Marco Pusceddu ucciso per commissione, arrestati quattro uomini a Sassari

Quattro uomini arrestati per l’omicidio di Marco Pusceddu a Sassari, commesso per circa 15mila euro.

Quattro uomini arrestati per l'omicidio di Marco Pusceddu a Sassari, con movente di dissidi sentimentali e professionali
Quattro uomini arrestati per l’omicidio di Marco Pusceddu a Sassari, con movente di dissidi sentimentali e professionali

Un anno dopo l’omicidio di Marco Pusceddu, i carabinieri hanno arrestato quattro uomini accusati di averlo ucciso per commissione. Il delitto, avvenuto il 7 agosto 2025 a Buddusò, nel Sassarese, è stato riconosciuto come un omicidio volontario premeditato, con un movente legato a dissidi personali di natura sentimentale e professionale. Gli inquirenti hanno ricostruito i fatti grazie a intercettazioni e immagini delle telecamere di videosorveglianza, che hanno permesso di identificare i presunti mandanti e gli esecutori materiali del delitto. I quattro indagati sono stati arrestati su ordine della Procura e su ordinanza del giudice per le indagini preliminari di Sassari, e sono accusati di detenzione e porto illegale di armi.

La commissione del delitto e il movente

Secondo quanto emerso dagli accertamenti, il delitto sarebbe stato commissionato per circa 15mila euro, in seguito a dissidi personali tra la vittima e i presunti mandanti. L’omicidio è avvenuto mentre Marco Pusceddu si trovava nella sede dell’associazione Intervol, a Buddusò. A sparare era stata una persona con il volto scoperto, che aveva chiesto esplicitamente di lui, per poi darsi alla fuga nelle vie della cittadina del Monte Acuto. La vittima è stata colpita alla testa da una piccozza da muratore, anch’essa recuperata dagli inquirenti, restando gravemente ferito.
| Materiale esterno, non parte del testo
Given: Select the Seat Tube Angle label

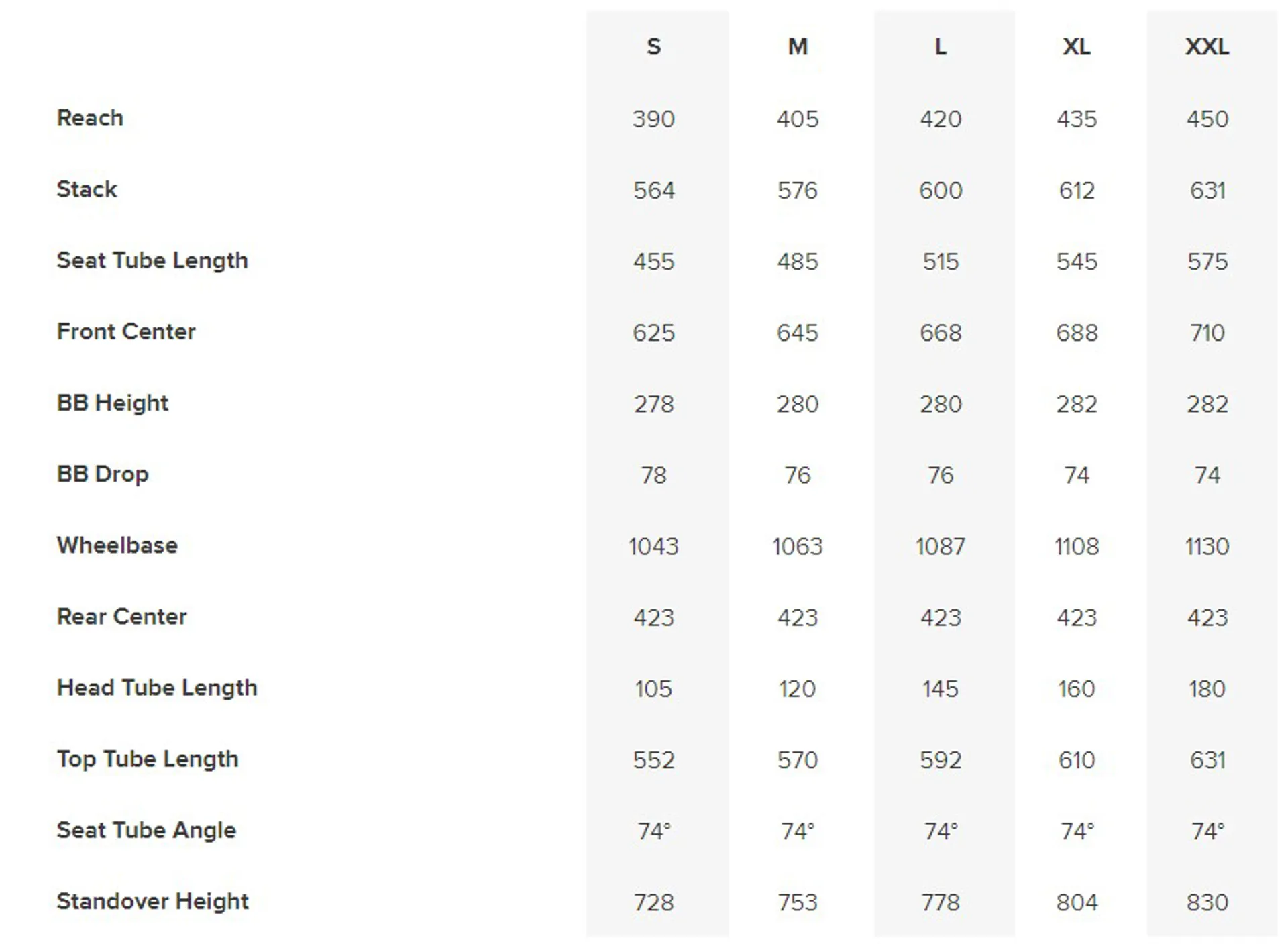Looking at the screenshot, I should 146,831.
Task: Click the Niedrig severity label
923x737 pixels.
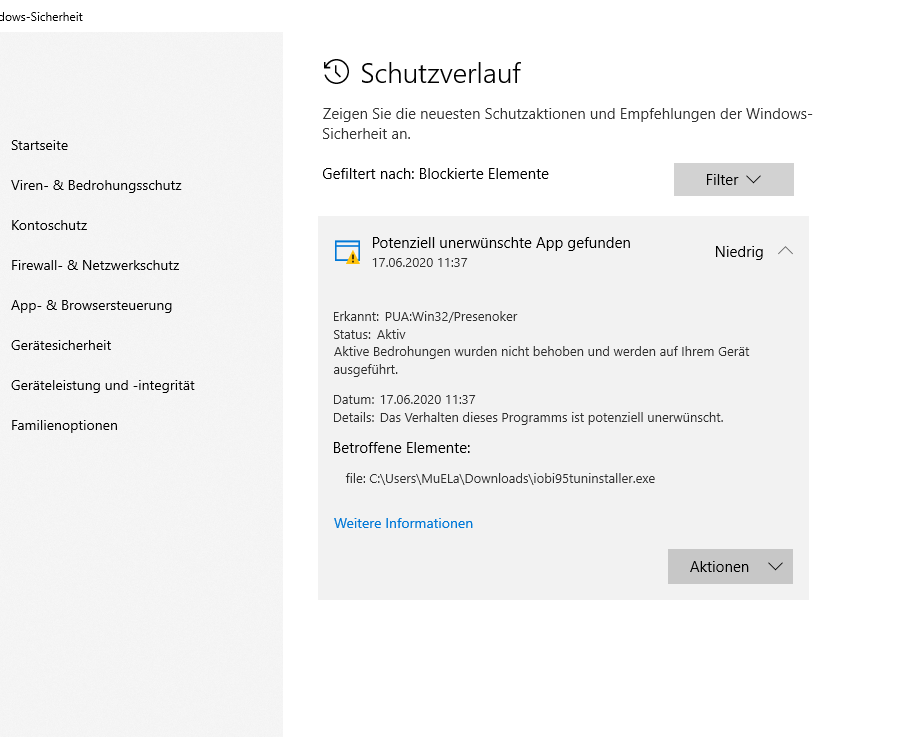Action: pyautogui.click(x=739, y=252)
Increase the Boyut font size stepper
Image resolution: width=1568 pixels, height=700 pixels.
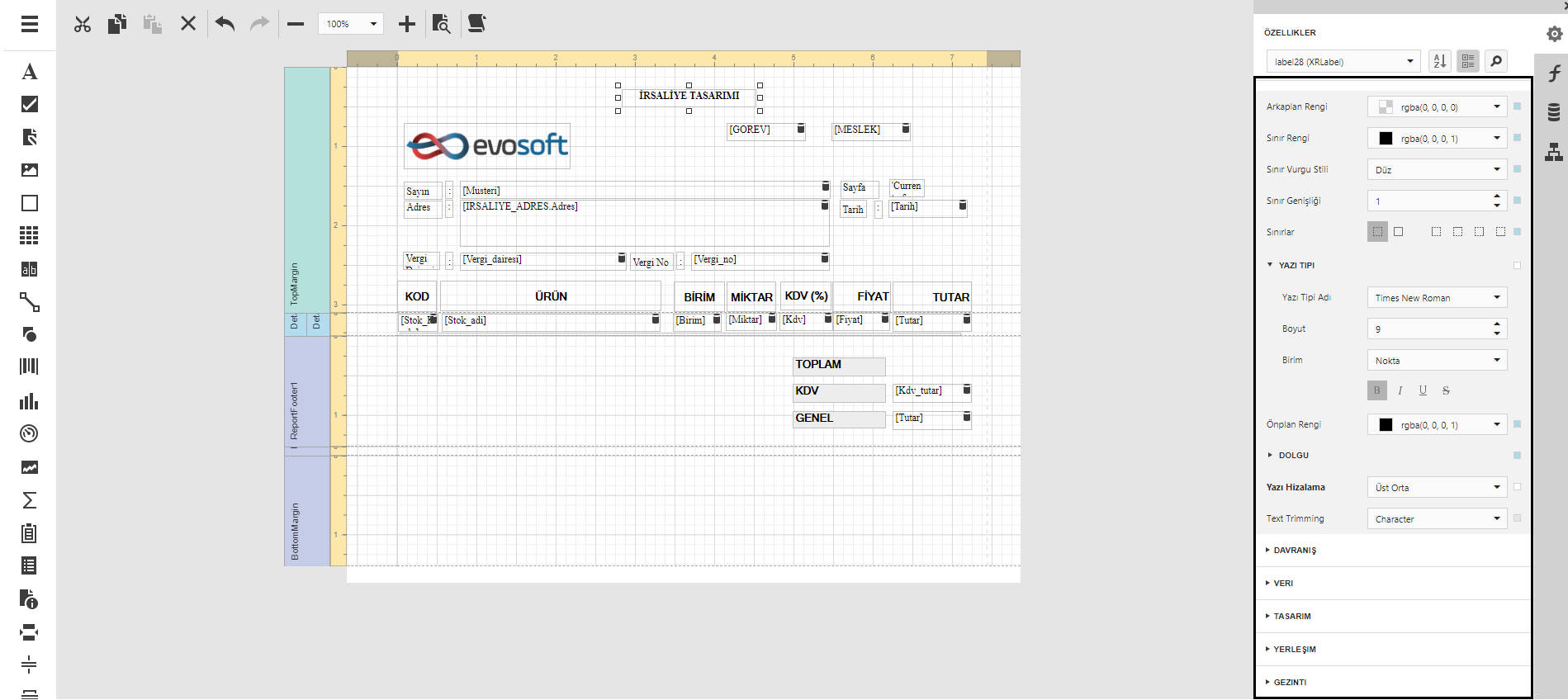click(1497, 324)
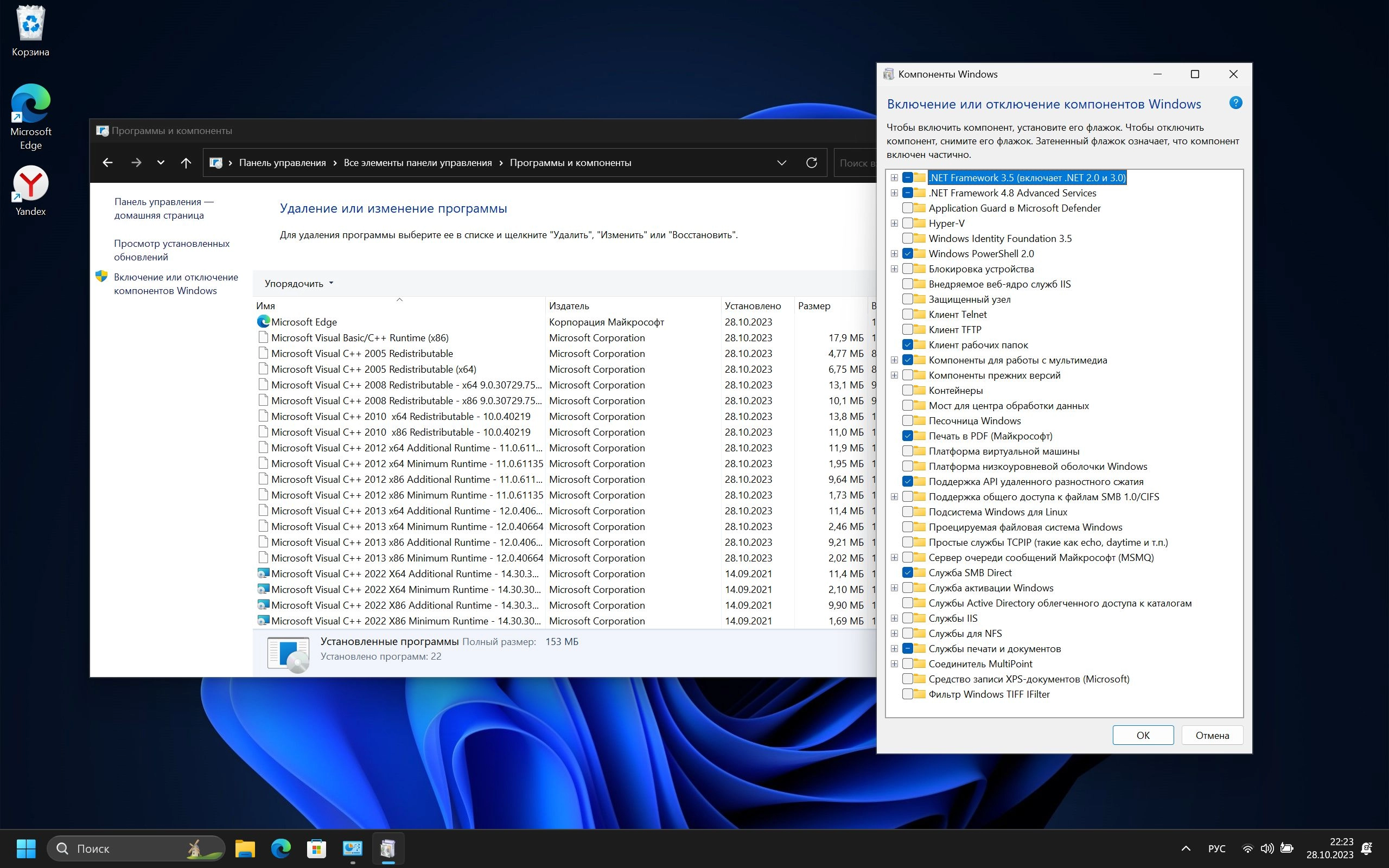The image size is (1389, 868).
Task: Enable Hyper-V checkbox
Action: coord(907,224)
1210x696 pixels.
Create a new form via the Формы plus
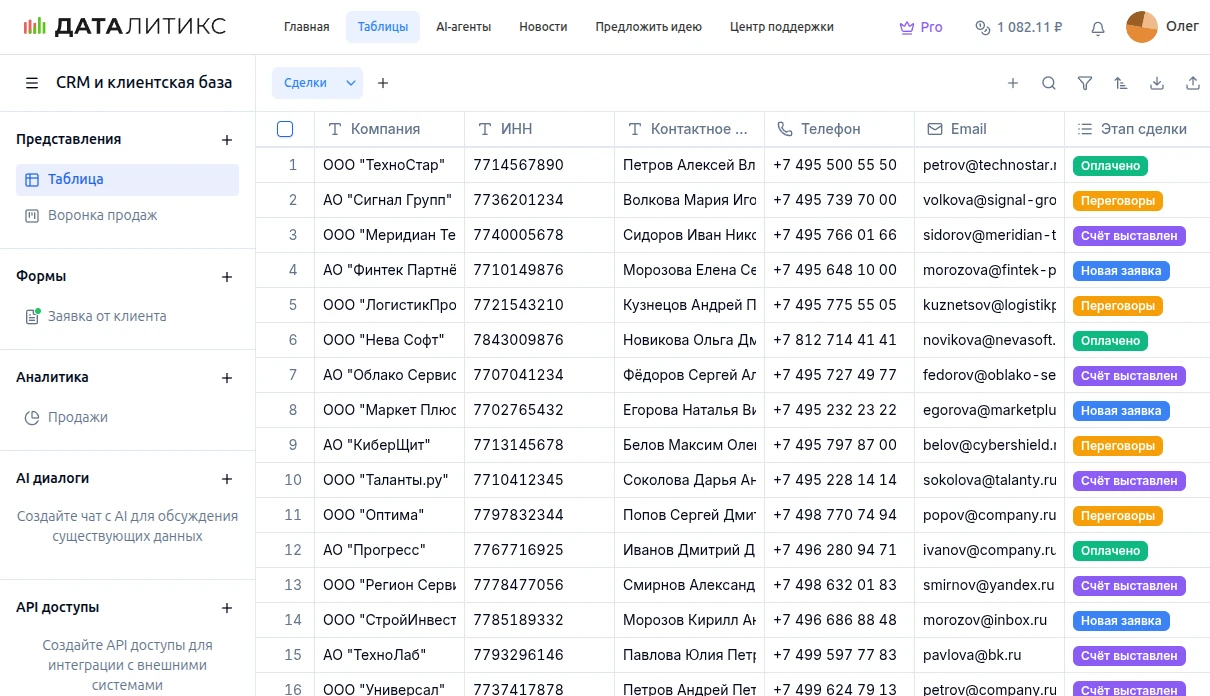pos(227,277)
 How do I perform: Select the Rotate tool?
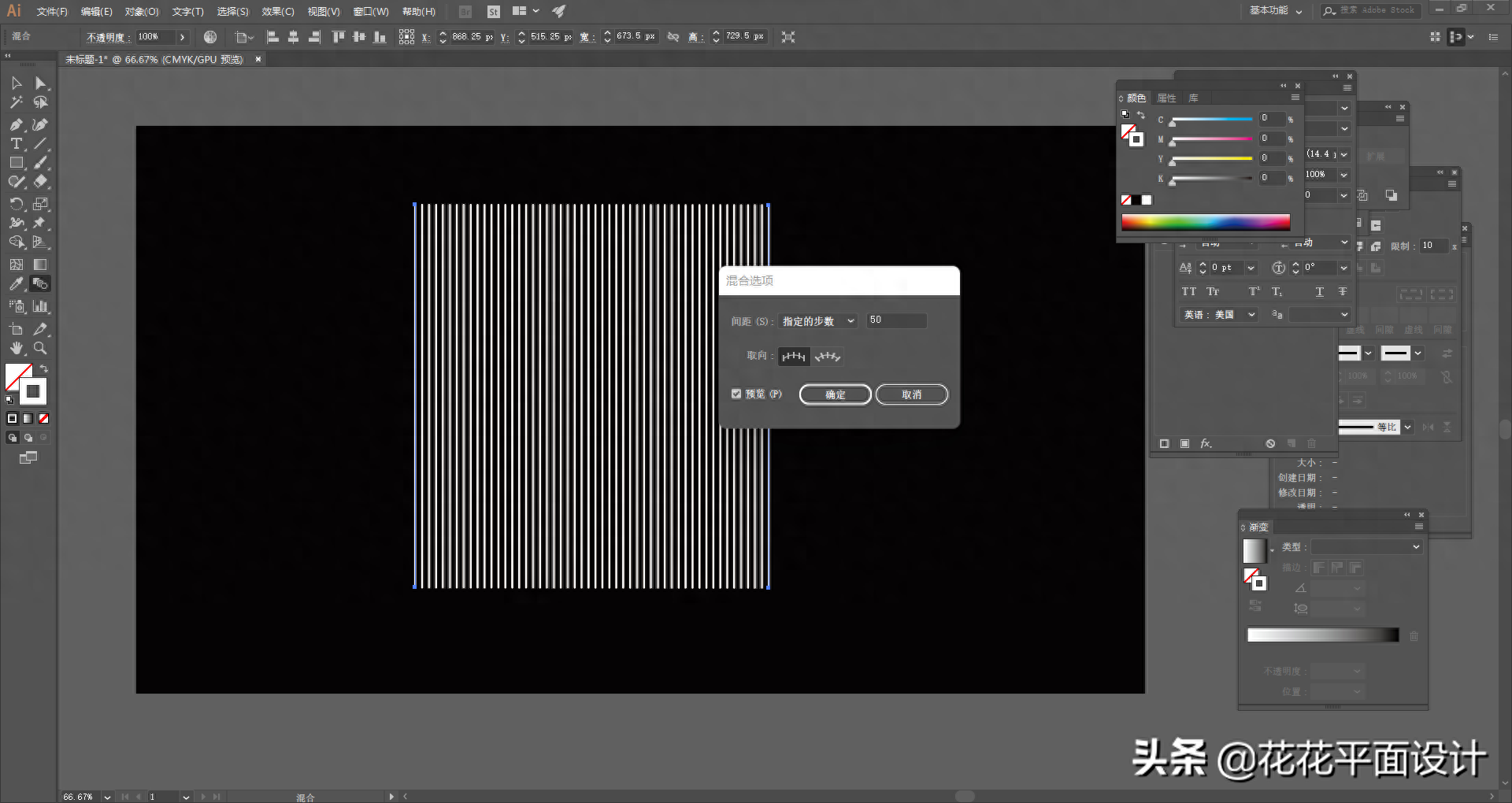tap(16, 204)
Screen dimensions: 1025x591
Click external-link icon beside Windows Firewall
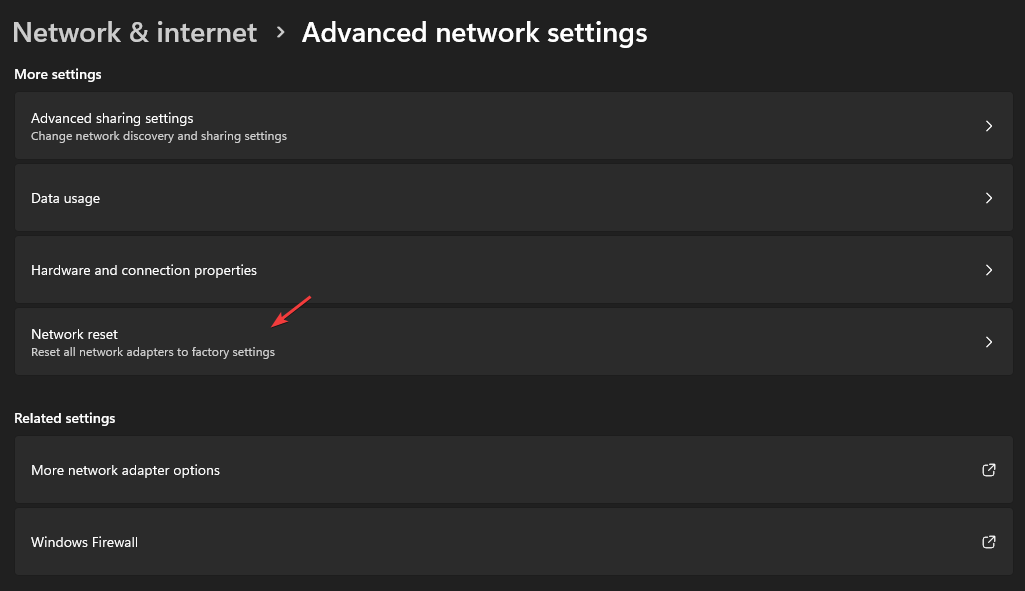988,541
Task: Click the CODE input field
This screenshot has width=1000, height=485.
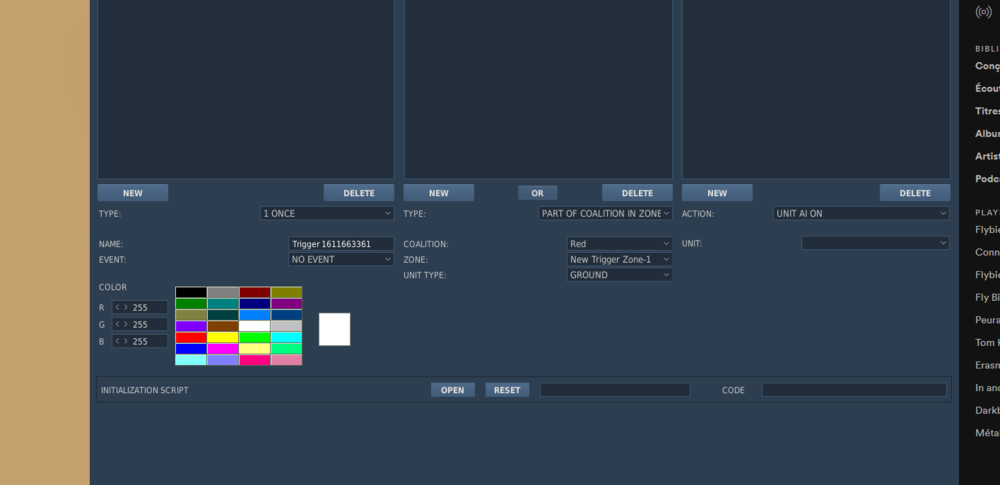Action: pos(854,390)
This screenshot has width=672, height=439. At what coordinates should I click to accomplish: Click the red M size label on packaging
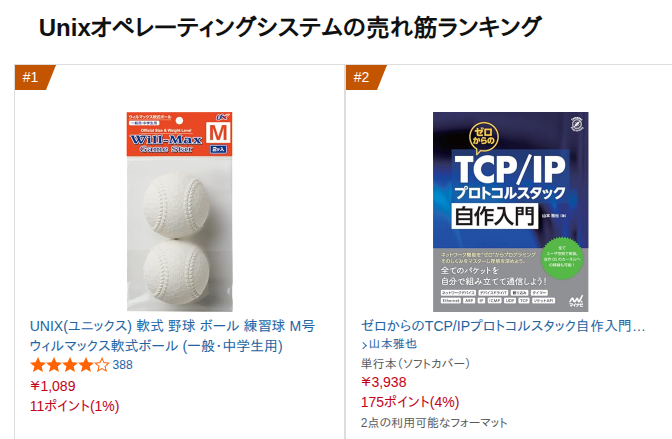pyautogui.click(x=219, y=133)
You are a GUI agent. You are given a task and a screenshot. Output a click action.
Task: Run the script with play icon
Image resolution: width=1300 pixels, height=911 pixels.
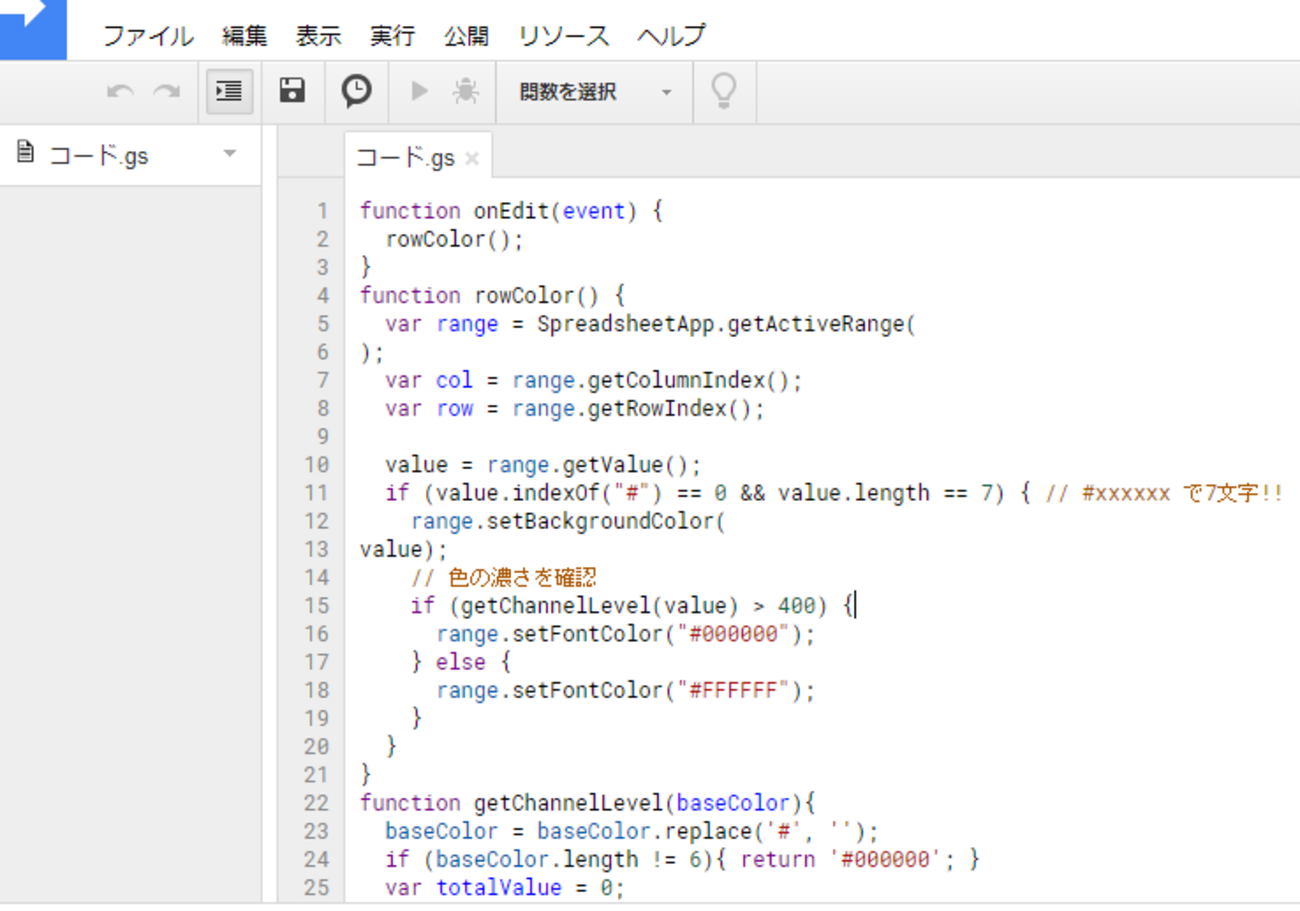tap(420, 92)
Dagli accertamenti è emersa anche una precedente aggressione subita da Marco Pusceddu a Carbonia il 28 aprile 2025, circa tre mesi prima dell’omicidio, in una piazzola di sosta. Questo episodio potrebbe rappresentare un ulteriore elemento di tensione tra la vittima e i presunti mandanti. Gli inquirenti hanno ricostruito gli spostamenti dei presunti killer, grazie alle immagini delle telecamere di videosorveglianza, e hanno recuperato l’arma del delitto: una pistola calibro 7,65 con la matricola abrasa.

Le indagini e i dettagli del caso

I quattro indagati sono stati portati al carcere di Uta, a Cagliari, dove sono stati sottoposti a interrogatorio. Gli inquirenti hanno sottolineato come la commissione dell’omicidio sia avvenuta in seguito a un accordo tra i soggetti coinvolti, con un pagamento di circa 15mila euro. La vittima, un soccorritore 51enne, era noto per la sua attività di volontariato e per il suo impegno nella comunità locale.

Le indagini sono in corso per chiarire i dettagli del rapporto tra i presunti mandanti e gli esecutori materiali del delitto. Gli inquirenti hanno espresso la loro determinazione a proseguire le indagini e a garantire la giustizia per la vittima e per la sua famiglia. L’omicidio di Marco Pusceddu rappresenta un episodio grave e preoccupante per la comunità sarda, che ha espresso solidarietà e condanna per l’atto criminoso. Le autorità continueranno a monitorare le dinamiche del caso e a cercare eventuali ulteriori elementi che possano chiarire i rapporti tra i soggetti coinvolti. La vittima era un soccorritore attivo e impegnato nella comunità. Le indagini hanno permesso di ricostruire i fatti grazie a prove tecniche e testimonianze.